If $X\rightarrow Y$ is an etale map, wikipedia (https://en.wikipedia.org/wiki/%C3%89tale_morphism#.C3.89tale_morphisms_and_the_inverse_function_theorem) says that, for each $y\in Y$ we can find an etale morphism $V\rightarrow Y$ containing $y$ in its image, such that $X\times_Y V\rightarrow V$ is a disjoint union of finitely many copies of $V$ mapping to $V$. Why is this true?
For example, if $X$ is the affine line with a doubled origin, and $Y$ is the usual affine line, then how do we do this in a neighbourhood of the origin?
If I try to mutter the words I've just googled, the best I can put together is something like:
1) Base changing by $X\rightarrow Y$, the map $X\times_Y X\rightarrow X$ is also etale, and it has a section $s$.
2) By some cancellation property for etale morphisms, the section $s$ is also etale, hence is an open map.
3) If we assume $X\rightarrow Y$ is also separated (not satisfied in example above), then $s$ is also a closed immersion, so it is an isomorphism onto a connected component of $X\times_Y X$.
4) Now, remove that connected component and repeat this steps above.
Let $A$ be a strictly henselian DVR with maximal ideal $\mathfrak{m}$, residue field $k = A/\mathfrak{m}$, and fraction field $K$ (e.g. $A = k[[t]]$ where $k$ is a separably closed field).
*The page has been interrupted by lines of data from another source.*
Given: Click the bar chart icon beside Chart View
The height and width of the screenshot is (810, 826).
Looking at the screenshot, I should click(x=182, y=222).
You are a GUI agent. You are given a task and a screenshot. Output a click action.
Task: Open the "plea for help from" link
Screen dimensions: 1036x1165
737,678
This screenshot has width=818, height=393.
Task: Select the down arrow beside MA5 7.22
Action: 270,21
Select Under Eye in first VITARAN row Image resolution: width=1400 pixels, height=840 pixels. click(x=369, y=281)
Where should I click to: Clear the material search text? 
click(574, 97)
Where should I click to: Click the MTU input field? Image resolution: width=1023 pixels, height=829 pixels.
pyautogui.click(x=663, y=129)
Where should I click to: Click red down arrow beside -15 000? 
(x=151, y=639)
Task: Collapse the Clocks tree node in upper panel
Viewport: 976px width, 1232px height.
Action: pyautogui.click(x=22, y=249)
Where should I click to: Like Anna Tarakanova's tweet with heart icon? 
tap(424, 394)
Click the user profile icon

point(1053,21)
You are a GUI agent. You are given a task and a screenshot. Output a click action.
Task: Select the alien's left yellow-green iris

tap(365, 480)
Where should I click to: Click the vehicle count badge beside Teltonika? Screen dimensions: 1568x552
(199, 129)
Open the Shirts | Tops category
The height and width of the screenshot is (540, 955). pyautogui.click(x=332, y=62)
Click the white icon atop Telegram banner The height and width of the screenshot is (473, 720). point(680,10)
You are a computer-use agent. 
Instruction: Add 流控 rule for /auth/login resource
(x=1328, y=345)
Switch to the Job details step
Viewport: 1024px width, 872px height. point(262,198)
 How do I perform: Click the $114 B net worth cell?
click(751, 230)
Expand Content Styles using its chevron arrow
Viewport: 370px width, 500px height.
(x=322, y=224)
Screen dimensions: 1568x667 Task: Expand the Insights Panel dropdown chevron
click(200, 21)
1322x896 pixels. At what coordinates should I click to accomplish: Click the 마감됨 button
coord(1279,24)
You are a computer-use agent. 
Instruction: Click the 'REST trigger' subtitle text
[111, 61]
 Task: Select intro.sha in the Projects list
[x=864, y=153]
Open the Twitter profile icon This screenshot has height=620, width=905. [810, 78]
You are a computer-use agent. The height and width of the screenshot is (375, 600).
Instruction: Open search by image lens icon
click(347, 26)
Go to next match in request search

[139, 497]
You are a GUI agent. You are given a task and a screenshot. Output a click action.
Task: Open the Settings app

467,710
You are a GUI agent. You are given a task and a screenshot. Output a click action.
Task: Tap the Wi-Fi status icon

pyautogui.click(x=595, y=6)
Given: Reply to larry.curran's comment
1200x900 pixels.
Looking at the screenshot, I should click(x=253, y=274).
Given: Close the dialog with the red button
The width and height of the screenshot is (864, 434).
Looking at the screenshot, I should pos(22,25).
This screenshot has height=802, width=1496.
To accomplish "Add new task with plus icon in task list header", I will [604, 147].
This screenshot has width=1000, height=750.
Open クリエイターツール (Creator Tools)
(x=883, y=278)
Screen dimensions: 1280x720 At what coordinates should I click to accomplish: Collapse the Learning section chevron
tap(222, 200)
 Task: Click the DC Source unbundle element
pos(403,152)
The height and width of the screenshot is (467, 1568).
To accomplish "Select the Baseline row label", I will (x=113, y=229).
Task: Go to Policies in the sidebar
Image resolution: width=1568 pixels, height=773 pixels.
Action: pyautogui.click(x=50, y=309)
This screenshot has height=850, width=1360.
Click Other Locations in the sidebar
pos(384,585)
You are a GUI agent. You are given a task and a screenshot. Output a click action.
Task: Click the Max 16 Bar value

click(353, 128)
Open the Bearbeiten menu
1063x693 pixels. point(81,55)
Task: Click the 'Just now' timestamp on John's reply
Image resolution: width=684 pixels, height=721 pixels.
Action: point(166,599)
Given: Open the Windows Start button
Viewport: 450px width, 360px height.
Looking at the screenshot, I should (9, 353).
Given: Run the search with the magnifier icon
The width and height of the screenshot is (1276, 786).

Set $Y = \operatorname{Spec} A$ and let $\xi \in Y$ be the closed point. Set $X = \operatorname{Spec} A \amalg \operatorname{Spec} K$ and let $f : X \to Y$ be the canonical map. Suppose there exists an etale neighborhood $g : V \to Y$ of $\xi$ such that $X \times_{f,Y,g} V$ is a disjoint union of finitely many copies of $V$. By EGA IV (18.5.11) (a) $\implies$ (b) and the fact that, since $k$ is separably closed, any smooth $k$-scheme has a $k$-point (Stacks Tag 055T), the map $g$ has a section $s : Y \to V$. Then $(X \times_{f,Y,g} V) \times_{V,s} Y \simeq X$ should be a disjoint union of finitely many copies of $Y$, which is false.
Instead we can find some Zariski open subset $U \subseteq X \times_{Y} V$ such that the restriction $U \to X \times_{Y} V \to V$ is a finite morphism, see EGA IV (18.12.1).
I think your example shows that we cannot guarantee that $X \times_{Y} V \to V$ is itself a finite morphism since it may not even be separated (Stacks Tag 02KU).